### Exercise goal
Take the line with "Where should I" as the first and the last line of the data as the end. Write out both and every line between exactly, except pictures.
---------- Supplied records ----------
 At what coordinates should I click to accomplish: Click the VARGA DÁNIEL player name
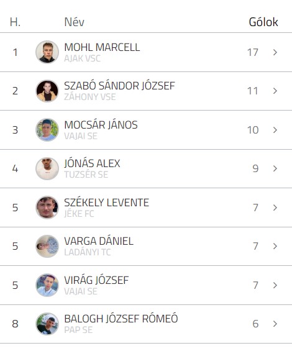[x=99, y=241]
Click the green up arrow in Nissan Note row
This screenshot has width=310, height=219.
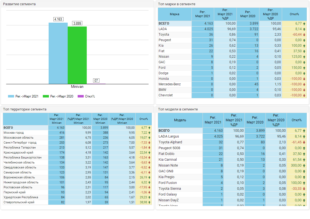[x=304, y=165]
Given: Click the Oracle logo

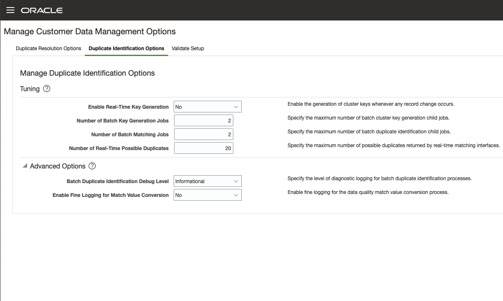Looking at the screenshot, I should (42, 10).
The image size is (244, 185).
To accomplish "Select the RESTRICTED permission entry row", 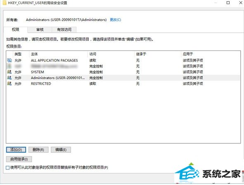I will point(123,83).
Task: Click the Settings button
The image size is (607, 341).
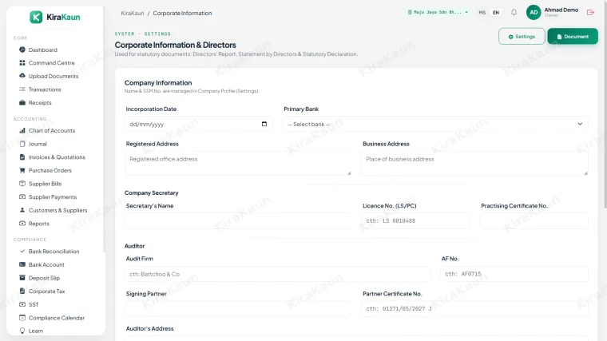Action: coord(522,37)
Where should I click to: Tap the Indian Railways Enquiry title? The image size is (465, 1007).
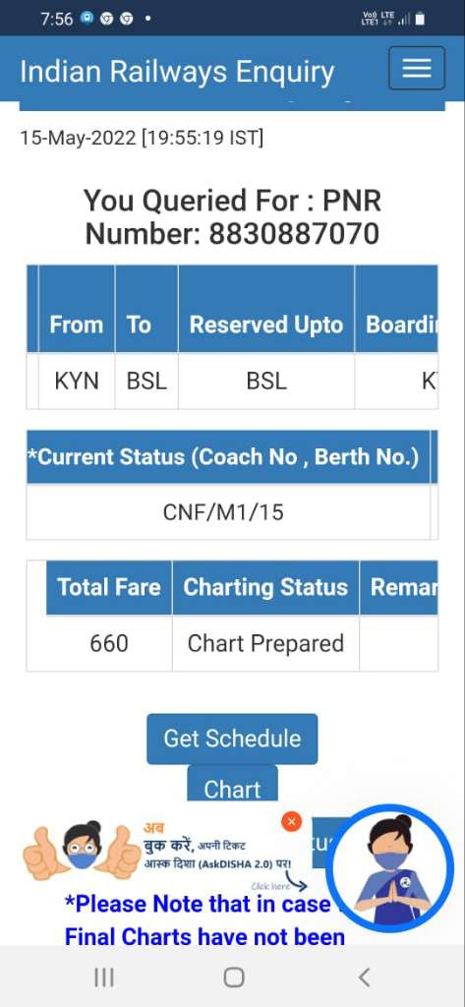pyautogui.click(x=177, y=71)
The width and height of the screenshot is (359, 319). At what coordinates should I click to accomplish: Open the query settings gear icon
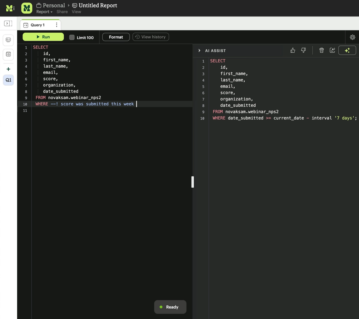click(352, 37)
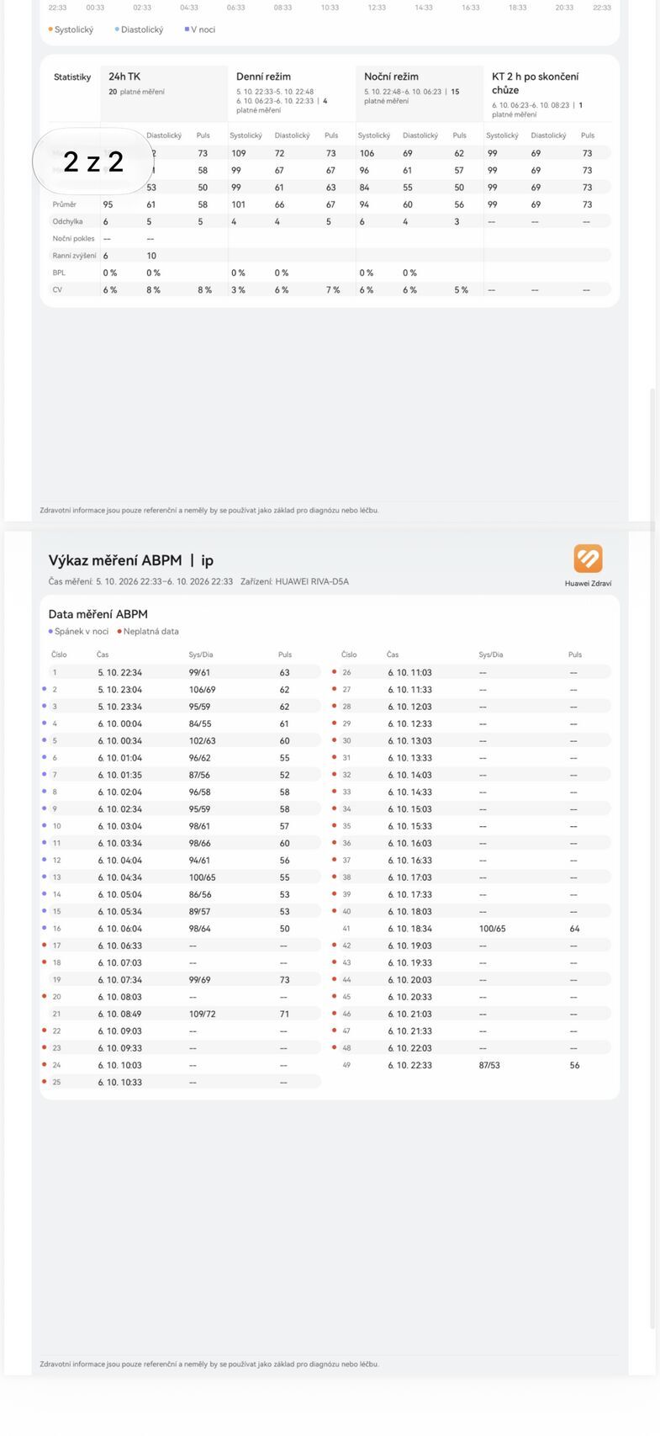Click row 21 with reading 109/72
Screen dimensions: 660x1436
point(184,1015)
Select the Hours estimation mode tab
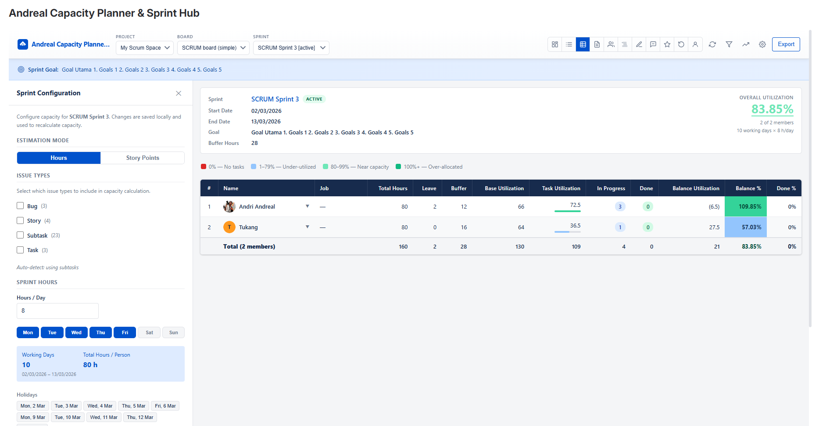Viewport: 819px width, 426px height. pyautogui.click(x=59, y=158)
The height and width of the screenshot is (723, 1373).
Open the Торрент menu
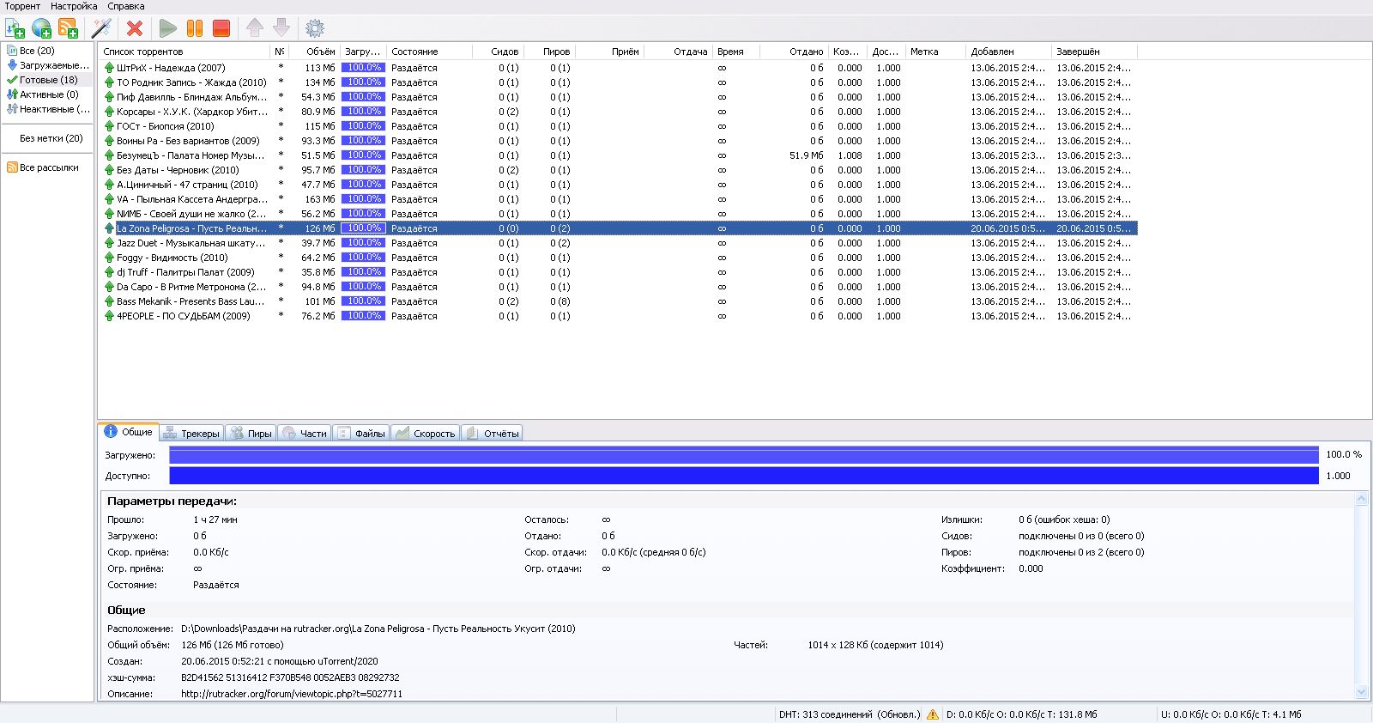pyautogui.click(x=22, y=6)
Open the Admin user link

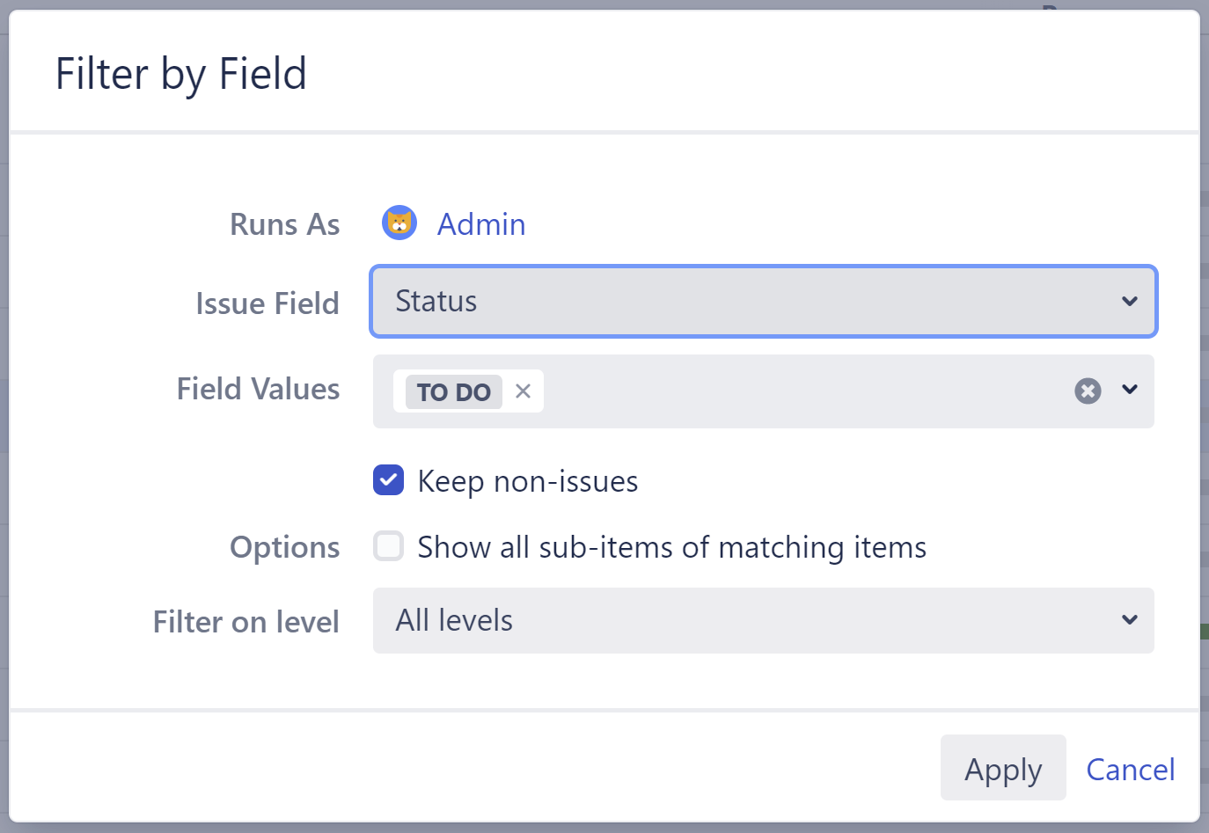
----------
### Task solution
Where should I click to: Tap the Indian Railways Enquiry title? The image size is (465, 1007).
pyautogui.click(x=177, y=71)
The width and height of the screenshot is (359, 319). At what coordinates should I click to accomplish: Open the query settings gear icon
click(352, 37)
Click row 21 with reading 109/72
Screen dimensions: 660x1436
point(184,1015)
Select the Hours estimation mode tab
Viewport: 819px width, 426px height. pyautogui.click(x=59, y=158)
The height and width of the screenshot is (723, 1373).
Open the Торрент menu
pyautogui.click(x=22, y=6)
Open the Admin user link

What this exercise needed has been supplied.